--- START OF Supplied material ---
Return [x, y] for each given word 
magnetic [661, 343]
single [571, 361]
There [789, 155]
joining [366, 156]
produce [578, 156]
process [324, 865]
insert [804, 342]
--- END OF Supplied material ---
• [Exercise]: Give back every one of the items above, reproducing each line without any alteration.

• [Output below]:
Return [x, y] for each given word 
magnetic [661, 343]
single [571, 361]
There [789, 155]
joining [366, 156]
produce [578, 156]
process [324, 865]
insert [804, 342]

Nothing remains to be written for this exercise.